Perspective No. 2: This employee was working full-time with the same condition before filing a claim for disability benefits. Obviously, he was able to cope with the same condition until he decided to file a claim for disability. This employee could continue working and is not occupationally disabled.
So, how is one supposed to get to the truth of this situation? Medical and Non-Medical Evidence. For a disability claimant fighting his or her way to an approved LTD claim, there is only one way to assure there is but one perspective about the situation – the record as a whole must show there is only one logical perspective once all evidence is taken into consideration. That requires proving one’s own ‘perspective’ while disproving the other’s ‘perspective.’ Definitively.
The question naturally arises, how do you prove a case in the typical disability insurance claim? Here are some basic steps that are required for any successful LTD claim or appeal:
- Secure the administrative claims file of the denied claim. This file, containing a compilation of notes and records, holds the key to understanding the other side’s perspective (be it an insurance company or even employer in certain cases). The information is often invaluable. For example, the administrative record can reveal internal notes of what the insurance company claims is missing from its files and is preventing it from approving a claim. It can show bias, or it can simply show how things have gotten off-track.
- Securing the medical and non-medical documentation proving the validity of the claim. This information is the basis for the claim. It is the treatment notes, test results, and medical opinions of physicians and health providers which serves to medically substantiate the actual claim of disability. Ideally, this information would appear in chronological format explaining the medical changes in one’s condition leading to an inability to work on a consistent and competitive basis.
- Coordinating with treating physicians. Securing the medical records is only part of the requirement of a successful claim. Explaining to treating medical providers that a disability claim is being processed is critical – it may move any request to the front of queue and also communicates the seriousness of any unique response required from a physician. After the initial request, you may discuss how best to coordinate with a treater’s office to timely secure records, test results, completed disability claims forms, and evidence that may be required by legal counsel. See, ERISA Long-term Disability Basics: The Role of the Treating Physician, regarding general communications with your treating physicians regarding disability claims.

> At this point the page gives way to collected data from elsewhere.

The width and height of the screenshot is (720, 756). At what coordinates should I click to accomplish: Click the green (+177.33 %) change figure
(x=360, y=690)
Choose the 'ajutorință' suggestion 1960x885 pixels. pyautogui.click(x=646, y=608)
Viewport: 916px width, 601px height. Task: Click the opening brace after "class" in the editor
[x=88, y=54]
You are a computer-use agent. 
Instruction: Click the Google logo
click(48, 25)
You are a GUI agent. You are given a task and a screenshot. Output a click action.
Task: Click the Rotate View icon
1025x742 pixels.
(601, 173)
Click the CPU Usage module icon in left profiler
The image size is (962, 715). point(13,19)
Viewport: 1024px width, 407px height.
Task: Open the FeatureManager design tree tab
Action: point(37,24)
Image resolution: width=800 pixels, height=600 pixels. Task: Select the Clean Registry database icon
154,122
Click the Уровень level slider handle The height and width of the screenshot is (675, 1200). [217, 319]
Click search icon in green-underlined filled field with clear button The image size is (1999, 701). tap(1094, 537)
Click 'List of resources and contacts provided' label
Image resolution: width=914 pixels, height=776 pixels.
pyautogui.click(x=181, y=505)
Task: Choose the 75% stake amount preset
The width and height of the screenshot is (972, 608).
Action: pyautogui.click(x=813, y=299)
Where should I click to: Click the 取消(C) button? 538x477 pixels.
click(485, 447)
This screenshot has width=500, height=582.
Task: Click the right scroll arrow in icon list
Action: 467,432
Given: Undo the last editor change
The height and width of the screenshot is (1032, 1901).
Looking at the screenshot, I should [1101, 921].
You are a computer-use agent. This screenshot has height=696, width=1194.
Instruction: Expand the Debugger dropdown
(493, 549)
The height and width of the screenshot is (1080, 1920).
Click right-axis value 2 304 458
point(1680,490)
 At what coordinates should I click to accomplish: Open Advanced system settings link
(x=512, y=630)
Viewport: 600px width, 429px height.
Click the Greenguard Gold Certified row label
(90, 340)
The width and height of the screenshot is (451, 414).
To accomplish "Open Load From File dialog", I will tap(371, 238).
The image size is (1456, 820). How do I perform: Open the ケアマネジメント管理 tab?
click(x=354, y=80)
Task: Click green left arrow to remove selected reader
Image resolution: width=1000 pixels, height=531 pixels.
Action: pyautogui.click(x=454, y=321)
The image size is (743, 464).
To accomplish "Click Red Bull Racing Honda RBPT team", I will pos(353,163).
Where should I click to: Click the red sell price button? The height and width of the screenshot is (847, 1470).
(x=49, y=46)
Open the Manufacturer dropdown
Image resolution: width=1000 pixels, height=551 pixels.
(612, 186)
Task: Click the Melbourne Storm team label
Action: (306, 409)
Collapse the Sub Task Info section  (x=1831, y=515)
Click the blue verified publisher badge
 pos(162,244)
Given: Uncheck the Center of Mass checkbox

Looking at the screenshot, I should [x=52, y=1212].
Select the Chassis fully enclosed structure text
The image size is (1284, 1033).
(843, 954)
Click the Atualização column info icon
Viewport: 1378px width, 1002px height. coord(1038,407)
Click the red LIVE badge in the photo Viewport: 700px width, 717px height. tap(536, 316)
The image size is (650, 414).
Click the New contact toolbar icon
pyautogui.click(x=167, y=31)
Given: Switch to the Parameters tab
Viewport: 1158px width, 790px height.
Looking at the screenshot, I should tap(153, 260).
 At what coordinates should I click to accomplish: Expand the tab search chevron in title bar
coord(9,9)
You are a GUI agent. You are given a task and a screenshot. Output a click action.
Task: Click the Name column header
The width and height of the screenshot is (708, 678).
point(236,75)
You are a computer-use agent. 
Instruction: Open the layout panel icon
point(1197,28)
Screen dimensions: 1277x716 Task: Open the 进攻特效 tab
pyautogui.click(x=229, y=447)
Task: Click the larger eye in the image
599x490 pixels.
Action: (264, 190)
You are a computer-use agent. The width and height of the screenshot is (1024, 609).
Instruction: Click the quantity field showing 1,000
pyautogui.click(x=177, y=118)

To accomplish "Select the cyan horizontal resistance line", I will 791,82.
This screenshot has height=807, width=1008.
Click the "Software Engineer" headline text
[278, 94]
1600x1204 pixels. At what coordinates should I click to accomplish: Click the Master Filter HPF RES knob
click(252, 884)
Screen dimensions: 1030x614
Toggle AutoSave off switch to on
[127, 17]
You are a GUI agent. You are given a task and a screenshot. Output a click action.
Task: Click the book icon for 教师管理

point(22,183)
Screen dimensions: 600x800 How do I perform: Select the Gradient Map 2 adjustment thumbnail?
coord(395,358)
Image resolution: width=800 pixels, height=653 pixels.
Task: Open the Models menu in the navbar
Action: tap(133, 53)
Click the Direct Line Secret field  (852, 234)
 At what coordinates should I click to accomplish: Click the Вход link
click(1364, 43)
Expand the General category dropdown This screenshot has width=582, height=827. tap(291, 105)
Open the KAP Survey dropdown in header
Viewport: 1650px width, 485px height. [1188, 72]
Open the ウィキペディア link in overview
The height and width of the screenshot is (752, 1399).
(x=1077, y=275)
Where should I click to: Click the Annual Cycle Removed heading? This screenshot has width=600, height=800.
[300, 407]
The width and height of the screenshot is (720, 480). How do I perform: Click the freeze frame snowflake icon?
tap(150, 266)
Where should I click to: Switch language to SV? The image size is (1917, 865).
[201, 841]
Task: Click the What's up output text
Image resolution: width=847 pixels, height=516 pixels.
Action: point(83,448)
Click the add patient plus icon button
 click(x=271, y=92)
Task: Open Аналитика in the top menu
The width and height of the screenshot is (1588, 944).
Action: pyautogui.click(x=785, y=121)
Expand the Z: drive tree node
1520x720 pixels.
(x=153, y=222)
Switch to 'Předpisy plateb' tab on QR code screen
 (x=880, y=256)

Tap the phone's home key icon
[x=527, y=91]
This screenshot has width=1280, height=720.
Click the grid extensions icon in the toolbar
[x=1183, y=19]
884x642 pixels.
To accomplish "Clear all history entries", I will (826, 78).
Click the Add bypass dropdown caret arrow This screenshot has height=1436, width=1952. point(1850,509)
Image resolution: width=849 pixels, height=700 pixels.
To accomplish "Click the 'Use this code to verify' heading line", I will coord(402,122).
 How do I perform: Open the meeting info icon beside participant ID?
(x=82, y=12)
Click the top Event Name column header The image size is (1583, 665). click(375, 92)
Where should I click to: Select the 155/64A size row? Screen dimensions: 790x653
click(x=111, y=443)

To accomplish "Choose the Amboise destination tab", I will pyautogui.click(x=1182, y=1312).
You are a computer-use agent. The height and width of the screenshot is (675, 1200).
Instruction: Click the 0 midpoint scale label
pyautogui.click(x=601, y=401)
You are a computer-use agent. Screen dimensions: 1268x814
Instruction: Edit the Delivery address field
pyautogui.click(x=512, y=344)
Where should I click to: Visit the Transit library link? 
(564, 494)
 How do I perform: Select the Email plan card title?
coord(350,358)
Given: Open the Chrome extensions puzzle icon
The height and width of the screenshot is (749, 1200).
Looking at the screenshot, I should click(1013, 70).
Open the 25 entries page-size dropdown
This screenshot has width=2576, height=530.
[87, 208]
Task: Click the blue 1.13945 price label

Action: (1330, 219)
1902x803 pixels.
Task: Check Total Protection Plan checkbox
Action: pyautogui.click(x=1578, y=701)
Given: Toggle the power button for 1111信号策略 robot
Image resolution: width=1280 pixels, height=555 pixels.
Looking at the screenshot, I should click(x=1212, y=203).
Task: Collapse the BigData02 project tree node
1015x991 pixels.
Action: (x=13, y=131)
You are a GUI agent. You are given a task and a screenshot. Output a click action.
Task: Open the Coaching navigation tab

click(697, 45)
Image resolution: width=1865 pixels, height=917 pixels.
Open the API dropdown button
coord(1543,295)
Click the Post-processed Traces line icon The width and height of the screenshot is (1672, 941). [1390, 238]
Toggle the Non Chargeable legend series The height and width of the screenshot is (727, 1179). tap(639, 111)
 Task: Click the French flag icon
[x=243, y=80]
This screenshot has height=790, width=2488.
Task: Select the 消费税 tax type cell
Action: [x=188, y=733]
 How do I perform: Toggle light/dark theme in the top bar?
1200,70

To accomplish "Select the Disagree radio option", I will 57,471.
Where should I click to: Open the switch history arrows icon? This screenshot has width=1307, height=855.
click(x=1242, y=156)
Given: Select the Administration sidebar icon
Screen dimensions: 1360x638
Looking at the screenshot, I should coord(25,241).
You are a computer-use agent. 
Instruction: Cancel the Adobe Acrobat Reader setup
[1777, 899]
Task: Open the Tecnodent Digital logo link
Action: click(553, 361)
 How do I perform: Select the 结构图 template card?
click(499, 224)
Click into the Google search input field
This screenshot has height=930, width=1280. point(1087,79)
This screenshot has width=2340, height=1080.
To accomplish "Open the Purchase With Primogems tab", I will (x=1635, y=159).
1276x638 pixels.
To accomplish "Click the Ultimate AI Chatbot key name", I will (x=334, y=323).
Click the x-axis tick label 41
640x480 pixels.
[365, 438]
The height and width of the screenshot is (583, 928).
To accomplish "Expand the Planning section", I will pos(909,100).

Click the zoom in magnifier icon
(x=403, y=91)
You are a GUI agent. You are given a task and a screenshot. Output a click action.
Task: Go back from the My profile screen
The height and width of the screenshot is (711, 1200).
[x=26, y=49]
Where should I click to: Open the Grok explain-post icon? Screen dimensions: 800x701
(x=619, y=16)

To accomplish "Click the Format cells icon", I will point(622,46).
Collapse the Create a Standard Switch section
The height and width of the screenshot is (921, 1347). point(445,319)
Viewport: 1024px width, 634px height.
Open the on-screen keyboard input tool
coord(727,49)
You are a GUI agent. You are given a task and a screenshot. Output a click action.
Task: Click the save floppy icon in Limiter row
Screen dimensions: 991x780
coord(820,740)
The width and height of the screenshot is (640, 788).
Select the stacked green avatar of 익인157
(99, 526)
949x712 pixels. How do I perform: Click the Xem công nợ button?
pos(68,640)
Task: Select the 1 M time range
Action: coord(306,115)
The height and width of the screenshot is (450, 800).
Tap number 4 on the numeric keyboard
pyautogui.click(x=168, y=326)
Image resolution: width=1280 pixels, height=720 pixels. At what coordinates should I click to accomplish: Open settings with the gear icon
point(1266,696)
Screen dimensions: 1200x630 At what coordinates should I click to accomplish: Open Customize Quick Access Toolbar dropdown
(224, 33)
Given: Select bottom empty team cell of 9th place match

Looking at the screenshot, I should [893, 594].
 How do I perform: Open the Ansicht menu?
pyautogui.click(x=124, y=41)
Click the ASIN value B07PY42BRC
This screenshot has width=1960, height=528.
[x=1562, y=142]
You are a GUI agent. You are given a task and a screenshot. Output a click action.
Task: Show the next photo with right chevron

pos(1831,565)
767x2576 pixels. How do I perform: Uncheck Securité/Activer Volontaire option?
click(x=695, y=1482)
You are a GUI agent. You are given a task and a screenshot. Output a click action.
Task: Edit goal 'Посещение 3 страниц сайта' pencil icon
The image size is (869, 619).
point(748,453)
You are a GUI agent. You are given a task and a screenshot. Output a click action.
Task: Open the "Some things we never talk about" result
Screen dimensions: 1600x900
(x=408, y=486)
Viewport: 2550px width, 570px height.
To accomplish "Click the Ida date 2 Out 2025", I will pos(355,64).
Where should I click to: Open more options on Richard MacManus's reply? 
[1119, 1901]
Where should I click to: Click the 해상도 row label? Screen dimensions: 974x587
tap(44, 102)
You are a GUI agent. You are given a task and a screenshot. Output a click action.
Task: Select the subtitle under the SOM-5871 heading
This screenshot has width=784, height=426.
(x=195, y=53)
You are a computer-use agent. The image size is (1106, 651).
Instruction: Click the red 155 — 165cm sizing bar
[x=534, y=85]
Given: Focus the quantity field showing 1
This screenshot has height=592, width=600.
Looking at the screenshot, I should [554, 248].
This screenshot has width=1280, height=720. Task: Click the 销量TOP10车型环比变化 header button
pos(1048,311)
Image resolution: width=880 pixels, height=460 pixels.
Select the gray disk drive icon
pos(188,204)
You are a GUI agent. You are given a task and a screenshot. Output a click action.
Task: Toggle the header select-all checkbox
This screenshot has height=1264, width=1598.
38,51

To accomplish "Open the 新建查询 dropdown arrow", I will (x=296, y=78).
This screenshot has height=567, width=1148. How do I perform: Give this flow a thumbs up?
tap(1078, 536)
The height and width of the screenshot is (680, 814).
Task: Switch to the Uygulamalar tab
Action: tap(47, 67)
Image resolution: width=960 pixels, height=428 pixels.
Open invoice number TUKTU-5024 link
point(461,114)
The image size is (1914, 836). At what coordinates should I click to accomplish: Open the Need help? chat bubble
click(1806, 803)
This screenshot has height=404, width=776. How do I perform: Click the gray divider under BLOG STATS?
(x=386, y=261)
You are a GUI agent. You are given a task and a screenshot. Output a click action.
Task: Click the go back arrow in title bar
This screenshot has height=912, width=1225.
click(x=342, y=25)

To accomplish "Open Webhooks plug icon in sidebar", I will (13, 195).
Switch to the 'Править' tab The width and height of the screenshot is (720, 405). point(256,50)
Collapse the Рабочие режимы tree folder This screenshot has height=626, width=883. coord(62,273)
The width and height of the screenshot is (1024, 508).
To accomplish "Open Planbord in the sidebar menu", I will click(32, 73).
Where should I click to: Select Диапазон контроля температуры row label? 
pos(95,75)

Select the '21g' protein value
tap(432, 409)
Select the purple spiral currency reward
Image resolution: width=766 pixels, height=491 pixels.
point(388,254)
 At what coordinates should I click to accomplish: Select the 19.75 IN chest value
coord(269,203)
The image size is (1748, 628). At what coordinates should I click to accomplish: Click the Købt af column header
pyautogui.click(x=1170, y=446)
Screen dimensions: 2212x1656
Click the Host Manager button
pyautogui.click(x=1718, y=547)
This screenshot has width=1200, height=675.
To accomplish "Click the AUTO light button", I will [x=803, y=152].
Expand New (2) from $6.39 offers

- Consulting with or retaining legal counsel. If a case is for total disability, consider retaining legal counsel for consultation or representation to address issues where medical/legal expertise might be needed. Disability cases often present both complex medical and contractual issues. They often require input from experts beyond a client’s treating physicians – even sometimes requiring experts in matters of vocational rehabilitation, physical medicine, or certain objective testing methods. A good lawyer will know this and will incorporate this requirement into the claim or appeal process, if necessary.
- Meeting every deadline – preferably early. Move early, quickly, and effectively toward completing the above steps. Typical due date timeframes can be between 30, 60, 90, or 180 days, depending on the claim.